Les subsides aux familles politiques européennes ont triplé en 15 ans

Le Parti populaire européen (PPE) avait reçu le chanteur de U2, Bono, lors de son Congrès de Dublin, en 2014. Dans son dos: l'ex-président du Conseil européen, Herman Van Rompuy, et la chancelière allemande Angela Merkel. ©REUTERS

Certains partis s’en sortent moins bien que d’autres: le PDE de Gérard Deprez n’a ainsi touché que 67% des subsides auxquels il aurait pu prétendre.

Les caisses du monde politique européen ne connaissent pas la crise, et pour cause: pendant que l’Union resserre à tours de bras la plupart de ses boulons budgétaires, elle donne du mou pour ses organisations politiques. En quinze ans, le montant de financement des groupes au Parlement européen et des partis et fondations qui y sont associés a triplé, révèle une analyse que le Crisp publie ce vendredi. Les subsides accordés sont ainsi passés de 32,6 millions d’euros en 2001 à 96,3 millions en 2015, précise le Centre de recherche et d’information socio-politiques.

25 millions
Les partis politiques européens ont vu leur financement multiplié par huit en onze ans, passant de 3 millions d’euros à 25 millions en 2015.

Cette augmentation fulgurante est le résultat d’une volonté de l’Union d’approfondir le rôle de ces structures et donc renforcer la démocratie européenne, expliquent les auteurs, Wouter Wolfs et Jef Smulders. Le moteur de cette évolution, nous revient-il, a été le Bureau du Parlement européen (président et vice-présidents) ainsi que certains présidents de groupes politiques – des gens comme le Français Joseph Daul, l’Allemand Martin Schulz ou encore les Belges Guy Verhofstadt et Isabelle Durant.

En 2001, seuls les groupes politiques au Parlement européen étaient financés par le budget européen. Ils reçoivent une dotation annuelle calculée en fonction de leur poids dans l’hémicycle et qui est la seule source de revenus dont ils peuvent disposer. Sur la période étudiée, leur financement a été multiplié par 1,7 – un peu plus que l’inflation. Les principaux bénéficiaires sont sans surprise les conservateurs du Parti populaire européen (PPE, auquel le CDH a lié son destin) et les progressistes du groupe Socialistes et Démocrates (S & D, auquel est attaché le PS).

Dindon de la farce

Les partis politiques en tant que tels – bien plus nombreux que les groupes – bénéficient de subventions de fonctionnement depuis 2004. C’est ce qui leur permet par exemple d’organiser des sommets en grande pompe avec leurs chefs d’États et de gouvernement respectifs. C’est au niveau des partis que l’augmentation du financement a de loin connu la plus forte accélération ces dernières années: leur enveloppe a été multipliée par huit en onze ans (de 3,2 millions d’euros en 2004 à 25 millions en 2015). Si les partis prennent de plus en plus de place dans le financement du système politique européen, c’est notamment "une réponse stratégique" à leur multiplication, observent les auteurs de l’étude publiée par le Crisp: en 2004, huit partis avaient obtenu un financement, en 2015 ils étaient seize. Malgré l’accroissement du nombre de bénéficiaires, les subsides de chaque parti pris individuellement ne baissent pas.

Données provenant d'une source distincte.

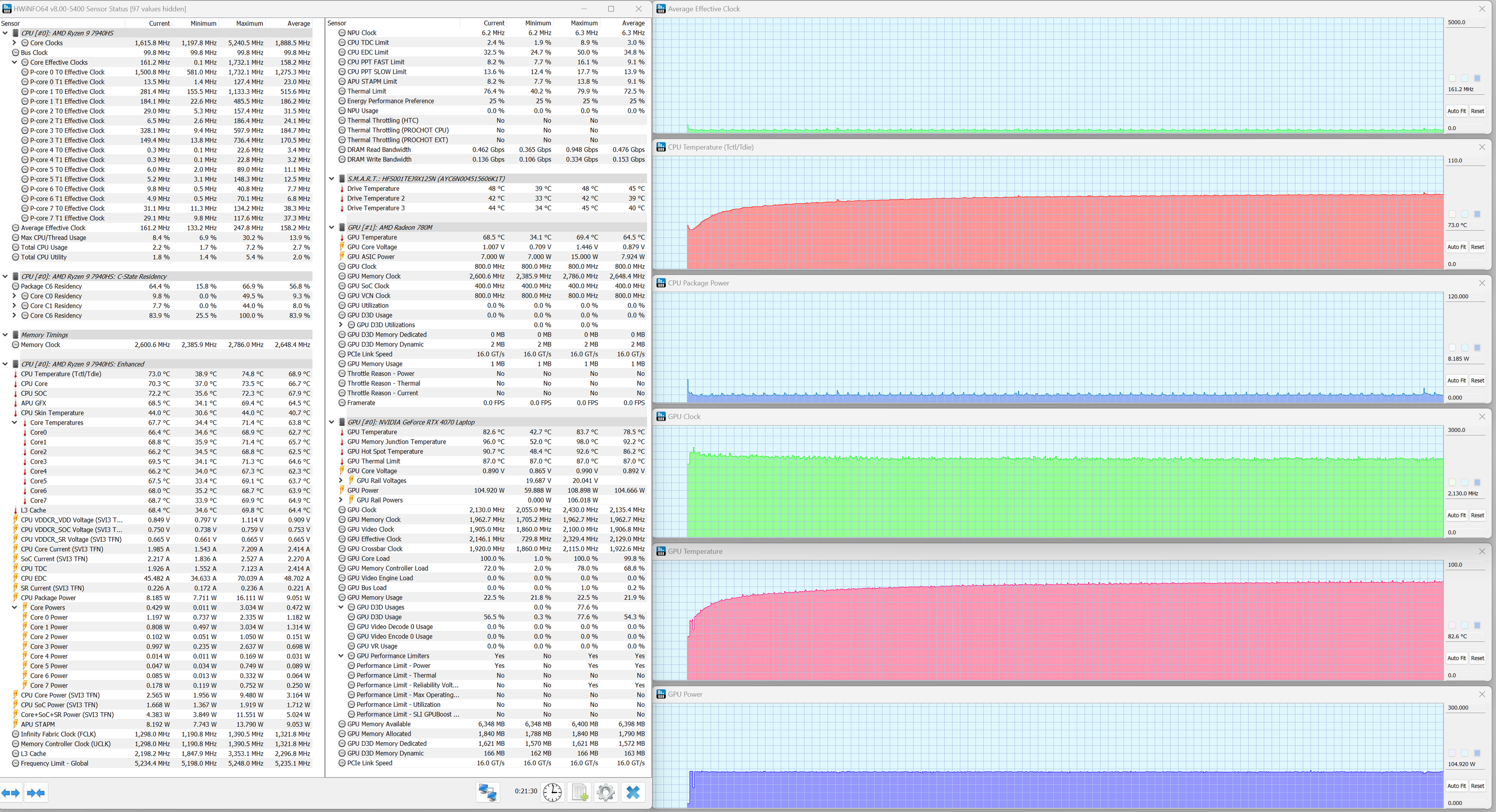Collapse the GPU Performance Limiters group
The height and width of the screenshot is (812, 1496).
(x=341, y=656)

Certains partis tirent ici mieux leur épingle du jeu que d’autres. Car pour bénéficier pleinement des subsides, ils doivent générer des ressources propres. Les subsides ne peuvent en effet pas excéder 85% des dépenses de chaque parti – qui doit donc prélever des cotisations auprès de ses membres ou récolter des dons. "L’accroissement constant du montant total du subventionnement européen entraîne une pression croissante sur les partis politiques européens, dans la mesure où ceux-ci doivent se procurer d’avantage d’argent par leurs propres moyens", écrivent Wolfs et Smulders.

Ainsi, le Parti socialiste européen n’a touché sur onze ans que 84% des subsides auxquels il aurait pu prétendre, tandis que son grand rival, le Parti populaire européen, frôlait les 100%. Le dindon de la farce en la matière est le petit Parti démocrate européen de Gérard Deprez (et de la nouvelle ministre française des Armées, Sylvie Goulard): il n’a pu toucher que 68% des subsides auxquels il aurait pu prétendre.

Pour être complet, on notera enfin que depuis 2008, les "fondations politiques au niveau européen" peuvent aussi être financées par le budget de l’Union. Le Centre Wilfried Martens (PPE), la Fondation européenne d’études progressistes (PSE), le Forum libéral européen (ADLE) et les autres auront vu leur financement passer de 13 millions à 31 millions en huit ans.